Covering the latter half of the 20th Century, the "post war, mod or rocker generation", of which Figura (an occasional mod) was part, it blurs the edges of personal and collective memory to explore family, relationships and belonging against a social, historical and political backdrop.
The collection draws its title from the work of mathematician, Christopher Zeeman, who encouraging the application of mathematics to behavioural science. His catastrophe machine was a physical manifestation of Catastrophe Theory, which Konrad Lorenz drew on and extended to apply to human behaviour. Amongst the poems here is a set of "machine poems" — 'Washing Machine', 'The Difference Machine', 'Knitting Machine', and 'Life Support Machine' among them — which act as metaphors for human behaviour and are rich in social and historical context.
Other poems extend the themes of both the machine and human motifs. A wife retrieves herself from a controlling husband by reversing the order of words; a man, two years, from retirement is taunted by sparrows playing in a gutter while he does physiotherapy exercises; a mod's handmade brogues symbolise social mobility; a reservoir drains away in the night, its drowned village's occupants stirring back to life at dawn, …

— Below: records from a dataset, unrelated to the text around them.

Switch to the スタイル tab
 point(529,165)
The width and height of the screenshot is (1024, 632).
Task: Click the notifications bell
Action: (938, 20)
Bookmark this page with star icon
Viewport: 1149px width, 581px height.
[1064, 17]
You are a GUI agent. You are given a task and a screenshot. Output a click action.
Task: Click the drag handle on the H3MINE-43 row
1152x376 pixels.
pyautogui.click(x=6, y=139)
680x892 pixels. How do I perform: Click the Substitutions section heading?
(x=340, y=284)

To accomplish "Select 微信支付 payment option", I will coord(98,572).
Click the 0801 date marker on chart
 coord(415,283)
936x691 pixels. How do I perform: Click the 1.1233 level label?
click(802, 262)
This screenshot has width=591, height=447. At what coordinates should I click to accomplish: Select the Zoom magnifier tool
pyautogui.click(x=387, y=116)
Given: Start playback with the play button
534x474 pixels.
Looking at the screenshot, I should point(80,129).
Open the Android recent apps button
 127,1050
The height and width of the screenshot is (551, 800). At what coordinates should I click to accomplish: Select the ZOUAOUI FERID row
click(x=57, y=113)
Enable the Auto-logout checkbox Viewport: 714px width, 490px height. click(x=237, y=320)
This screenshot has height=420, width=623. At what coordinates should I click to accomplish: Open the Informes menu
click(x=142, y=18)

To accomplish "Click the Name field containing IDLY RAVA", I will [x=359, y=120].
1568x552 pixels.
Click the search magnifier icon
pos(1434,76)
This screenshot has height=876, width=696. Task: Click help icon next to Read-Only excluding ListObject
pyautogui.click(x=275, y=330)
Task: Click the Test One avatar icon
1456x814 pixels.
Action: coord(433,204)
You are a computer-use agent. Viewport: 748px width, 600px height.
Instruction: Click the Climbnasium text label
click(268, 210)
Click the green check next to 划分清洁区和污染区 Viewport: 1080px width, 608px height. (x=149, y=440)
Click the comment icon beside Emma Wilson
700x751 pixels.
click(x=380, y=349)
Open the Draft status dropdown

Conjuring up a peculiar social history that carries the reader from the end of World War Two to where we are now, the collection blurs present and past to surprising effect.
From 'Doctor Zeeman's Catastrophe Machine':
No more than elastic bands and two wheels
nailed to plywood. My wife rolled her eyes
when the doctor showed how our moods
stretch out, how at a certain point
the slightest shift in the pendulum
can set us spinning.
The accompanying stage show will be a conversation between the machine poems and a group of more human poems, the machine poems being fixed points along the narrative from which to hang the human poems, which include "political leader" poems, fables, offering a truth within a "lie", in which selected leaders are placed in fictional circumstances that relate to their personal histories: for example Richard Nixon speaking at his own funeral, Jeremy Thorpe turning his downfall into an Edinburgh Fringe show at The Underbelly, Ted Heath being corralled into playing an out of tune piano in a voter's cold front room, John Major attempting to return to the circus by applying for a ringmaster post, and Margaret Thatcher leading her people on to the Raft of Medusa.